A common right-wing rejoinder to the leftist claim that the rich don’t pay their fair share of taxes is that “The top 1% of earners in this country pay 34% of all taxes.” I’ve heard Rush pull this one out on a liberal caller, and I recently saw a TV show purporting to uncover “10 Popular Myths” use the same stat to convince people that the wealthy pay too much tax.
But doesn’t the statistic make a logic error by comparing the size of a group in population terms (1%) with the proportion of taxes they pay? Shouldn’t we instead compare the size of the group’s wealth with the proportion of their taxes?
According to taxfoundation.org, the top 25% of all earners earn 65% of the nation’s income. And the top 1%? They hold around 21% of all the wealth.
Of course, our system of terraced tax brackets does mean that wealthy people do pay more per dollar on their income taxes — they hold 21% of the wealth but pay 34% of the taxes.
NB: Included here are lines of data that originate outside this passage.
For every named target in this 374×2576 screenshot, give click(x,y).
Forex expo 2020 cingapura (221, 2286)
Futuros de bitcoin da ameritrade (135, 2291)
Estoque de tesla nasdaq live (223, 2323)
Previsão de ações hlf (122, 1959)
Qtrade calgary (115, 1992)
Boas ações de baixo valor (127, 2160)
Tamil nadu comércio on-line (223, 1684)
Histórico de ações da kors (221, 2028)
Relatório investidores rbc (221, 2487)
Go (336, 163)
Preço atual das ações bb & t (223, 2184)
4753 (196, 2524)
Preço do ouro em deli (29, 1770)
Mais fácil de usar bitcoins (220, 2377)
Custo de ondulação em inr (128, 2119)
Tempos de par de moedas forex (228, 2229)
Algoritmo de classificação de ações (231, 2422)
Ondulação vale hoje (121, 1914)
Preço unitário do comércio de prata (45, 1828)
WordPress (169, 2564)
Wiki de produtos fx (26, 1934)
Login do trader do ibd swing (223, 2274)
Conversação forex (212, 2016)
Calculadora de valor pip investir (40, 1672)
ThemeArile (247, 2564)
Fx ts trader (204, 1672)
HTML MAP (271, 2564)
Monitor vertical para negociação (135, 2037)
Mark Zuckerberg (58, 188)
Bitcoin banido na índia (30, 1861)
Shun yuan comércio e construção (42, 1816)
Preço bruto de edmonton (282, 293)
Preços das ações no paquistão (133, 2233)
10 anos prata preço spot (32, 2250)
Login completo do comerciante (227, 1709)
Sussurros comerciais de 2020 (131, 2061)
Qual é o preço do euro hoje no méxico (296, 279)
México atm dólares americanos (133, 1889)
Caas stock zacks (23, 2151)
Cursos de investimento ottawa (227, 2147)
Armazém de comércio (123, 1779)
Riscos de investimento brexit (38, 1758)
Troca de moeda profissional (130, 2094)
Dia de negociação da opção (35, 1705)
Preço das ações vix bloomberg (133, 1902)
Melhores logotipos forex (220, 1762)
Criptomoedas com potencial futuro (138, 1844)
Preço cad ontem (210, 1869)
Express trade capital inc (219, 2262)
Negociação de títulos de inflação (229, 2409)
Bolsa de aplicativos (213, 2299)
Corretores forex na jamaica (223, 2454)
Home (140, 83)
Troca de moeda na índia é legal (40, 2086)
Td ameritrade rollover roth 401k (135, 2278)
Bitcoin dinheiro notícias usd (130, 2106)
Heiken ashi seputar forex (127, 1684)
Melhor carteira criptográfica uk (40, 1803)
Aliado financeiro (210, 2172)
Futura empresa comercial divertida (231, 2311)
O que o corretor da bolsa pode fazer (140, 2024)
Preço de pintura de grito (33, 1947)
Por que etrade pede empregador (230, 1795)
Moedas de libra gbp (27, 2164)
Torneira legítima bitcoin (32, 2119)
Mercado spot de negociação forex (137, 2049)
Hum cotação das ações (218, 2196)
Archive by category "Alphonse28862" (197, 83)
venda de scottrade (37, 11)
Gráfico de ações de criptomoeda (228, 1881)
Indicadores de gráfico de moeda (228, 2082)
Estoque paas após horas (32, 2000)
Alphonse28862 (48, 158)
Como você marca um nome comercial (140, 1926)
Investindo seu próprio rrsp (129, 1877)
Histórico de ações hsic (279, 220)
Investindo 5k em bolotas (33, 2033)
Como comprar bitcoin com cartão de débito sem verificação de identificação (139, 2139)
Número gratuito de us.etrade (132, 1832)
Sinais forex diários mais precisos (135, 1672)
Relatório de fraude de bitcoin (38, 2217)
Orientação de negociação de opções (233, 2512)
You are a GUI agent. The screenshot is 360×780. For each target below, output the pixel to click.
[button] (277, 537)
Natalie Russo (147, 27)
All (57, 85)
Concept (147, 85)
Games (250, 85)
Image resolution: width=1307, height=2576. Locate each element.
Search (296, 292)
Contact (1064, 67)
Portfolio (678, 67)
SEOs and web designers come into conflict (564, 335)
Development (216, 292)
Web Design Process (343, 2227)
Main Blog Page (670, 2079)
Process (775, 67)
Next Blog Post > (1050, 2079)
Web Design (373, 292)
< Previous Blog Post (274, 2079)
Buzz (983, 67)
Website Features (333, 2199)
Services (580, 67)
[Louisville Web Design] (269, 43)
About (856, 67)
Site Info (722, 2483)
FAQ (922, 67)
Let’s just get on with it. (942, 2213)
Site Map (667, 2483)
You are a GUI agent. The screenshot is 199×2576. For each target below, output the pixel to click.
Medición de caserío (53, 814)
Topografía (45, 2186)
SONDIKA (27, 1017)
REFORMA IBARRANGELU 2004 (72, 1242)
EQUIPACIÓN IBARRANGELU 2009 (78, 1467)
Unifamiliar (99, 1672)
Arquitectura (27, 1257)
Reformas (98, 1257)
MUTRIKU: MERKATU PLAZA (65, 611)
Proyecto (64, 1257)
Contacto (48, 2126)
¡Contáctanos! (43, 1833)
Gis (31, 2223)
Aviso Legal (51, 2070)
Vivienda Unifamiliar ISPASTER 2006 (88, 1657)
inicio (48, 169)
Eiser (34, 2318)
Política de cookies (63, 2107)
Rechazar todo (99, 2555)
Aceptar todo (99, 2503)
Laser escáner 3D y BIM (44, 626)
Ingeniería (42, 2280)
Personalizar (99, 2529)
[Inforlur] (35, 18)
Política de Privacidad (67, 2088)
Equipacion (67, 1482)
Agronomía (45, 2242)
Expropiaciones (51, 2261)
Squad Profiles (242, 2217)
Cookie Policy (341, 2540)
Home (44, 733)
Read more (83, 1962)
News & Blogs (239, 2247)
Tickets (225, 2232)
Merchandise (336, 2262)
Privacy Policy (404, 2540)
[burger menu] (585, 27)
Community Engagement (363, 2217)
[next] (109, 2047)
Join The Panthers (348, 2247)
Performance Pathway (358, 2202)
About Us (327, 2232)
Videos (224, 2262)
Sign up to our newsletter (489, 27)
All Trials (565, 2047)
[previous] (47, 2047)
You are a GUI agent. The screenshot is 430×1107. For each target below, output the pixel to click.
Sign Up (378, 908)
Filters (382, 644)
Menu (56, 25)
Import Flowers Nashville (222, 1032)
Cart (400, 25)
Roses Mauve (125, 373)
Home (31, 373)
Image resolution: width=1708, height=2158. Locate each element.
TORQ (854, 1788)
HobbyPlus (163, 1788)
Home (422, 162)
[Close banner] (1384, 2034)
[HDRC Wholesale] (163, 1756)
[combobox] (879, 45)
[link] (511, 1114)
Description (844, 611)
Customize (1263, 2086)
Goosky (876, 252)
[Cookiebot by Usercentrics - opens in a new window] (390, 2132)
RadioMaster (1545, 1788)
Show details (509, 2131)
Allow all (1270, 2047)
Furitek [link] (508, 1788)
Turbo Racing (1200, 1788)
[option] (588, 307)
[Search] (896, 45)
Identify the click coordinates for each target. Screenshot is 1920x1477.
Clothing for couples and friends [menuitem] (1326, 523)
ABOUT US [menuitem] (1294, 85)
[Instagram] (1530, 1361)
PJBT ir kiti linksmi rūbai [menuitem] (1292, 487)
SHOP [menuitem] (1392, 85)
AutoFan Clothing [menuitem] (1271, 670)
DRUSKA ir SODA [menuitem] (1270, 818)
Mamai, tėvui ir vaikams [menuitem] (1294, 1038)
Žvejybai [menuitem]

Whether they should pay more per dollar or not is a separate question — one that cuts to quick of any socialist vs. libertarian debate (and don’t forget that the wealthy also have access to any number of tax shelters that your average wage earner does not).
The point is that the statistic gets thrown around with an unspoken implication: That the top 1% should pay 1% of the taxes. If Rush and co. want to make this form of argument, they should be arguing that those controlling 21% of the wealth are paying 34% of the taxes. But that argument wouldn’t have nearly the same impact.
One also often hears the accompanying argument that the threshold for entry into the 1% club is not high — you “only” have to make around $300,000 to join the 1% club. While true, this stat ignores the fact that many of the top earners are actually wealthy beyond almost anyone’s dreams. “In 1999, 268 of the [top] 400 [earners] qualified as billionaires.”